Transport blogger / campaigner and spokesperson for the Public Transport Users Association / professional geek.
Bunurong land, Melbourne, Australia.
Opinions on this blog are all mine.

9 replies on “What’s that got to do with the price of petrol?”

I know this isn’t widespread, but major car manufacturers (VW, Fiat, GM, Ford) in South America make cars that can run both on gasoline and on ethanol (alcohol), or any mixture of them. I’m told that alcohol is slightly more corrosive and delivers slightly less power, but the engines compensate for it (electronic fuel injection has to be one of the wonders of technology). Alcohol is some 30% cheaper than gasoline at current prices, I believe, and it can be found in gas stations anywhere in Brazil and parts of neighbouring countries.

And the cars are mostly low-cost, low-power (around 1000cc, 50 to 100kw or so) models.

In Canada, more vehicles are being powered on ethanol every year. Our prices are slightly lower than yours. They are currently about 85 to 90 c per litre in Eastern Canada and about 5 to 10 c lower out in the western provinces.

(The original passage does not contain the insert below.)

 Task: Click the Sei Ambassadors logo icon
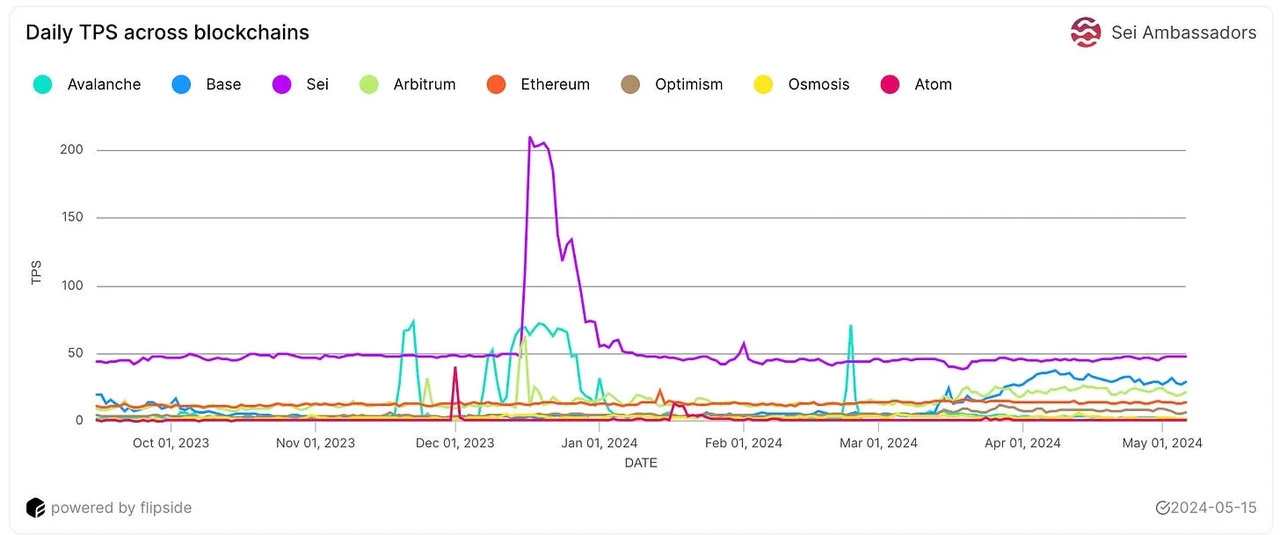[1086, 32]
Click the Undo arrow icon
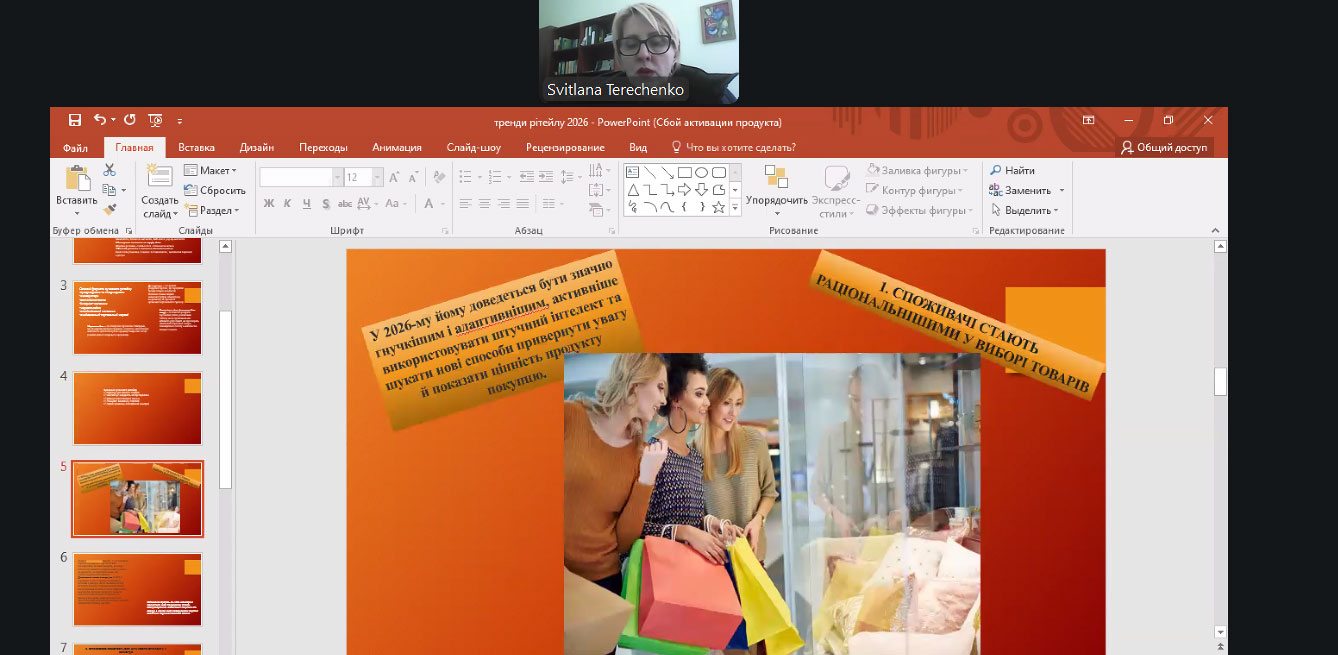 pos(100,120)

But a little over a year ago the prices were consistently about 50 c per litre! Quite the dramatic increase! So, as the fuel charges rise, so does the bus ridership and bicycles. With the snow on the melt here (hurray!) we’ll see a lot more commuters this year on bikes/rollerblades, I’d guess. Yes, by all means, leave that car parked. Better for you, the person and your wallet and the environment. We pushed for a sidewalk into town near our house and got it! So I use it whenever possible

Deb/Toria in Canada

I’m about to buy my very first Yearly MetCard! Wah~!

Any el quicko tips and/or advice? ^_^


Yes, if you’re paying the retail price… PTUA are about to start selling discounted yearlies. Example: Zone 1 Yearly retail is $1026. PTUA will sell it to you (with bundled PTUA membership for a year) for about $950.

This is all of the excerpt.